I purposely gave toAsset
to the custom function in .fun
since this will help me to arrange new column names. Previously, I used rename()
. But I think it is much easier to clean up column names with gsub()
in the present approach. If the above result is saved as out
, you want to run the following code in order to remove _
in the column names.
names(out) <- gsub(names(out), pattern = "_", replacement = "")
原答案
我认为您可以使用 dplyr 以这种方式节省一些输入.缺点是您会覆盖现金、债券和贷款.
Original answer
I think you can save some typing in this way with dplyr. The downside is you overwrite cash, bond, and loans.
bankdata %>%
group_by(bankname) %>%
mutate_each(funs(whatever = ./totass), cash:loans)
# bankname bankid year totass cash bond loans
#1 Bank A 1 1881 244789 0.02961734 0.082593581 0.12056506
#2 Bank B 2 1881 195755 0.05232561 0.945830247 0.01430359
#3 Bank C 3 1881 107736 0.12397899 1.648585431 NA
#4 Bank D 4 1881 170600 0.20515826 0.117233294 0.02930832
#5 Bank E 5 1881 32000000 0.01097706 0.009812875 NA
如果您更喜欢预期的结果,我认为有必要进行一些打字.重命名部分似乎是您必须做的事情.

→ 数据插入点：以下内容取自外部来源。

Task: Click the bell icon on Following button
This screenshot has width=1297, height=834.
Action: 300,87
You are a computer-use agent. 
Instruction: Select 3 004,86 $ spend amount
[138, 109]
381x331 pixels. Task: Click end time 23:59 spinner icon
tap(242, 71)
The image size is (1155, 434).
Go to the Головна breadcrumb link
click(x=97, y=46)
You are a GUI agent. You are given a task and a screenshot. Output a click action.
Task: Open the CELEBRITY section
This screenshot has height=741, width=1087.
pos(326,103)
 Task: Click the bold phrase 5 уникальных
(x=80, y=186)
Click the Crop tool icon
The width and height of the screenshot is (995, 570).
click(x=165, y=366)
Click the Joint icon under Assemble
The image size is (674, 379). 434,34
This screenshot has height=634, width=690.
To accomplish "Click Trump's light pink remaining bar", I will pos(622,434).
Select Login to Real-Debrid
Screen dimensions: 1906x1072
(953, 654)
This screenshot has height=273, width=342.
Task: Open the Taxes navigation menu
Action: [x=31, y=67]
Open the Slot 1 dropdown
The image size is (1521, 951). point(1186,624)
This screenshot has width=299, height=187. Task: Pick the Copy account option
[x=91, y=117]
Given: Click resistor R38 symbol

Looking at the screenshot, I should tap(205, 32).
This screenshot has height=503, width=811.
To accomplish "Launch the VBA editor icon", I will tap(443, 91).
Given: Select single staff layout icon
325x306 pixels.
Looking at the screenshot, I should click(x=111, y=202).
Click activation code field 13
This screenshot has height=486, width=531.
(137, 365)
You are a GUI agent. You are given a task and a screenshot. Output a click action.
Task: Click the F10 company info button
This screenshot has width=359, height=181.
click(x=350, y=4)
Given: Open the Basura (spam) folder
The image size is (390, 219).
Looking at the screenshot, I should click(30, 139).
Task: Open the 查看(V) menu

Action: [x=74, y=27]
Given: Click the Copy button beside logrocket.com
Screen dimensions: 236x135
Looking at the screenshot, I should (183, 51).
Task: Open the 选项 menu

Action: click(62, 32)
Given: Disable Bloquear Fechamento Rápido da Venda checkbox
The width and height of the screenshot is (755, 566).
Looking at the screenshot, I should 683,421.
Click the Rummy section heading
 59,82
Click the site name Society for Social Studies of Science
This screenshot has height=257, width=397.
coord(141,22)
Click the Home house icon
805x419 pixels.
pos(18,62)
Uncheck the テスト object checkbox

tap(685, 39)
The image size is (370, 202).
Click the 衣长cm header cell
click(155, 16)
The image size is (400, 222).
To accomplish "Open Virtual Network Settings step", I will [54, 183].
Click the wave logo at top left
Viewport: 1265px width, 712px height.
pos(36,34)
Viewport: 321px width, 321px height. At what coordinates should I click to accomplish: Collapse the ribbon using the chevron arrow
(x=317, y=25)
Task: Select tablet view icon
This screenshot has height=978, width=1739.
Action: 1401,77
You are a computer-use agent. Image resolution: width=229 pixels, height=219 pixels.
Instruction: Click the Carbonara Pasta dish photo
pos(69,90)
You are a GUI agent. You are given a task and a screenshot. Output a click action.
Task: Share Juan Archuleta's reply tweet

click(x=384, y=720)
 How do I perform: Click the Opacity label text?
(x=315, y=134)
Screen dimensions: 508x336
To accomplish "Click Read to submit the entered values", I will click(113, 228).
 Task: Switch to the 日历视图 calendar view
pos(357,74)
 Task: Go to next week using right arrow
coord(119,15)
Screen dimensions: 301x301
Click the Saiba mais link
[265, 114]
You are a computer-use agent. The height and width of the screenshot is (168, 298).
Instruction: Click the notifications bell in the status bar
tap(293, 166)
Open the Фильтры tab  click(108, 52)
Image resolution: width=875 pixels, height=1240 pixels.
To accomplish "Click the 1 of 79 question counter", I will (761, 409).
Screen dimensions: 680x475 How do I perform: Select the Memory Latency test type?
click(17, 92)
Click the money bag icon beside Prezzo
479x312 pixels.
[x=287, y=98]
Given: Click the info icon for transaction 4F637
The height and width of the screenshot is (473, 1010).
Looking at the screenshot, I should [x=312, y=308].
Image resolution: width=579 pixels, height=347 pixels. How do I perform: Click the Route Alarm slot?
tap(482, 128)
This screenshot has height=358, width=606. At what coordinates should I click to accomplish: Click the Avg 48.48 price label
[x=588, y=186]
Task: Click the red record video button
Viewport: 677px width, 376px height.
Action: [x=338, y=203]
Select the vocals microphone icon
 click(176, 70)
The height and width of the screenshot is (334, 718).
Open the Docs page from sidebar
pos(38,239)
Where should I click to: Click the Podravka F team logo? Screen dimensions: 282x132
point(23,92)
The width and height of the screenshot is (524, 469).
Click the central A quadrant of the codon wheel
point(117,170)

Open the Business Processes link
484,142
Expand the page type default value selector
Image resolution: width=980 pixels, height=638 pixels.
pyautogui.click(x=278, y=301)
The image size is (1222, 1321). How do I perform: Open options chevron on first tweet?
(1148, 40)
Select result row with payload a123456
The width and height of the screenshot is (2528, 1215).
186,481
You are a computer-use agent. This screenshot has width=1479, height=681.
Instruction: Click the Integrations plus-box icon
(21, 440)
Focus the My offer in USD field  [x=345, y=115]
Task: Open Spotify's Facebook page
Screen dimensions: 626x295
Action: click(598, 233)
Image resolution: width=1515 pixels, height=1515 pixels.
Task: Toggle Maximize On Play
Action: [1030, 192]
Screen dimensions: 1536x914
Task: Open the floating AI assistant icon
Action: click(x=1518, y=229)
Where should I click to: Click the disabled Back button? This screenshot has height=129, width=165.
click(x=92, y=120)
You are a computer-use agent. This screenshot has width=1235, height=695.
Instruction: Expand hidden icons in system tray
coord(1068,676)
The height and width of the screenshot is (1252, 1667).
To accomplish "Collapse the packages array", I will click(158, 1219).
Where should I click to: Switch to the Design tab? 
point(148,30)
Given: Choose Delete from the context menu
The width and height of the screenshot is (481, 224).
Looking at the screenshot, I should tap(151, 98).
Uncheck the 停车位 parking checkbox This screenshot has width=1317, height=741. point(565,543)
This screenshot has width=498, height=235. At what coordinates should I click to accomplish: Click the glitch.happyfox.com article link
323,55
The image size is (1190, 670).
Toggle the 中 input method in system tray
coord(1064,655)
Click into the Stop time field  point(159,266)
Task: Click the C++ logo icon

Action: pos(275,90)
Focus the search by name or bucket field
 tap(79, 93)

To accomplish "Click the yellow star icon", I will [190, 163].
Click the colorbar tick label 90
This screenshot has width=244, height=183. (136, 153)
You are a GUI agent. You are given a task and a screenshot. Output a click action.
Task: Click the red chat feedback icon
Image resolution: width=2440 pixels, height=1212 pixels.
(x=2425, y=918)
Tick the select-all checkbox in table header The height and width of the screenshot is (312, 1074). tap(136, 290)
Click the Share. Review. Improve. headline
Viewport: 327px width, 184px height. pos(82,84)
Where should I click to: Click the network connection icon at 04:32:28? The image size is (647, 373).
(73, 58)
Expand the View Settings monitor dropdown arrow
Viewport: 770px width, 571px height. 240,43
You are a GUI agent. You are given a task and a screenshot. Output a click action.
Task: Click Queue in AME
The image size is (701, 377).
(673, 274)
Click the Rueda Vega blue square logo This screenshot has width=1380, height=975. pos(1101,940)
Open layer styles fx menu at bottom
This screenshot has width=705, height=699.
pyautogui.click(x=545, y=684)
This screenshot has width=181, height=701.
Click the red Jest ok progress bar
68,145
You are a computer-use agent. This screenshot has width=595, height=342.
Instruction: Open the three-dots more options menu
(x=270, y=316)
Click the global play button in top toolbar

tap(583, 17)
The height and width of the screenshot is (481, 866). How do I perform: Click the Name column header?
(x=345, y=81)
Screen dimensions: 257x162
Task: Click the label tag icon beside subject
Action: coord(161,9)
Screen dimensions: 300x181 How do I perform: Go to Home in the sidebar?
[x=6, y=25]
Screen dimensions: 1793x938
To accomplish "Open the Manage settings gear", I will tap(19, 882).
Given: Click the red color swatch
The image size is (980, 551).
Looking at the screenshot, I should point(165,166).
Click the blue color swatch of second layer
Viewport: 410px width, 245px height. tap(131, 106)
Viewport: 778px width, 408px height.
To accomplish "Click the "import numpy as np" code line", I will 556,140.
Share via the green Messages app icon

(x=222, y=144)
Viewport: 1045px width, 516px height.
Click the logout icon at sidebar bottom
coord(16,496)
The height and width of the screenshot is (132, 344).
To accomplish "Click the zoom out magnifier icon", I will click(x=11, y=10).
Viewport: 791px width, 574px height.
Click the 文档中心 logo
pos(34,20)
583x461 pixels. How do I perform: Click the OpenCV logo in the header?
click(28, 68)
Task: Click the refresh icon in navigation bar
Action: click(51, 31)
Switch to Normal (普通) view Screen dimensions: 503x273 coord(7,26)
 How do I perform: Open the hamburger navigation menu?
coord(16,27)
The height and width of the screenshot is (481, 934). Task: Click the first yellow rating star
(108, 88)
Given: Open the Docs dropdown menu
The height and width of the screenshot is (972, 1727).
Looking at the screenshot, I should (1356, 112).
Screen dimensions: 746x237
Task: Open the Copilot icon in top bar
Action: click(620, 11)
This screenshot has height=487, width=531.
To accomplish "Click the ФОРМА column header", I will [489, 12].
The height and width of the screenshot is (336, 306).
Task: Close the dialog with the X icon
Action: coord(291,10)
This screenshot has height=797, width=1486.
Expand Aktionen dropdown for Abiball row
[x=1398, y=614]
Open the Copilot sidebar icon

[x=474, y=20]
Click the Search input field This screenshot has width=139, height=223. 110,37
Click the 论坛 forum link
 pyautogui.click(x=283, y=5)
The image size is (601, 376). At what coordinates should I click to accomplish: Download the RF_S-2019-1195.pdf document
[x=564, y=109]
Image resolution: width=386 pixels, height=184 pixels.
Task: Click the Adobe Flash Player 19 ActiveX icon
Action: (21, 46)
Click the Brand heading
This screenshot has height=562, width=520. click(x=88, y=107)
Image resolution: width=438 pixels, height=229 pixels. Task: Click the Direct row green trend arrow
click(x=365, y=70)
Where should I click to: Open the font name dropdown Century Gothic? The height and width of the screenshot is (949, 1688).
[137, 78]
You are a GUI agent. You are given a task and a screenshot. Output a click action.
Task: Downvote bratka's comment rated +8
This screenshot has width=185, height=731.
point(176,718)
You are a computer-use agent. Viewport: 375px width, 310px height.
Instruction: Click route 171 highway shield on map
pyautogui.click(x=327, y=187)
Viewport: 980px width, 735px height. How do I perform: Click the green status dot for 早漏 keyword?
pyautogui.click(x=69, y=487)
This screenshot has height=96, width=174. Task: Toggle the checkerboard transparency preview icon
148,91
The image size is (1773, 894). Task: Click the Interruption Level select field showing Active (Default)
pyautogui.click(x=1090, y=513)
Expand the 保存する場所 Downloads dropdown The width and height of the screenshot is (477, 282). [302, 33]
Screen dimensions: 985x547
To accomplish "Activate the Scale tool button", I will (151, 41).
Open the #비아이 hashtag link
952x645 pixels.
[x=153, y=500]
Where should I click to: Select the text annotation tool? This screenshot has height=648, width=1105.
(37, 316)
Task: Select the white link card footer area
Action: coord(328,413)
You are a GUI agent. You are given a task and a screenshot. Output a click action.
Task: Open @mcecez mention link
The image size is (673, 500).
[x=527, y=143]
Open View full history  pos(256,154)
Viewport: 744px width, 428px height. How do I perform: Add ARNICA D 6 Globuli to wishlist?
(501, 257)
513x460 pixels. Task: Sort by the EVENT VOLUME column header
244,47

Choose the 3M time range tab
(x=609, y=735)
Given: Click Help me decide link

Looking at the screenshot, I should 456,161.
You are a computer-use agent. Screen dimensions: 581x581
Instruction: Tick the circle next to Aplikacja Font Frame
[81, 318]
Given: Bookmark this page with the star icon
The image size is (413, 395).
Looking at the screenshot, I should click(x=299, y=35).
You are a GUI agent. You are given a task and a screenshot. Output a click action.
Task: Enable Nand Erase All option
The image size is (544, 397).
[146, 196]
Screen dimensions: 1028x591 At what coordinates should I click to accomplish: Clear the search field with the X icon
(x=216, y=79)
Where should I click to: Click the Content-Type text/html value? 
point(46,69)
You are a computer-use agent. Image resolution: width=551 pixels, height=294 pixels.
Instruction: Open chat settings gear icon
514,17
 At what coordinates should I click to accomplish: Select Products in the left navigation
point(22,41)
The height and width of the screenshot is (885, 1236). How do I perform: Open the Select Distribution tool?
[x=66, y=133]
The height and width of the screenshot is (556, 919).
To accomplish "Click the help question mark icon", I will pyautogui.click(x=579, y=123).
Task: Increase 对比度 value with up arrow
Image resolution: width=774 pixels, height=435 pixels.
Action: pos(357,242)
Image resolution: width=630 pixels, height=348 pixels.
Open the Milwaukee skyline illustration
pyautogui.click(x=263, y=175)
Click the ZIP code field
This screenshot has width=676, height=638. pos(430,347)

If you prefer your expected outcome, I think some typing is necessary. The renaming part seems to be something you gotta do.
bankdata %>%
group_by(bankname) %>%
summarise_each(funs(whatever = ./totass), cash:loans) %>%
rename(cashtoAsset = cash, bondtoAsset = bond, loanstoAsset = loans) -> ana;
ana %>%
merge(bankdata,., by = "bankname")
# bankname bankid year totass cash bond loans cashtoAsset bondtoAsset loanstoAsset
#1 Bank A 1 1881 244789 7250 20218 29513 0.02961734 0.082593581 0.12056506
#2 Bank B 2 1881 195755 10243 185151 2800 0.05232561 0.945830247 0.01430359
#3 Bank C 3 1881 107736 13357 177612 NA 0.12397899 1.648585431 NA
#4 Bank D 4 1881 170600 35000 20000 5000 0.20515826 0.117233294 0.02930832
#5 Bank E 5 1881 32000000 351266 314012 NA 0.01097706 0.009812875 NA
这篇关于改变数据框中的多列的文章就介绍到这了,希望我们推荐的答案对大家有所帮助,也希望大家多多支持IT屋!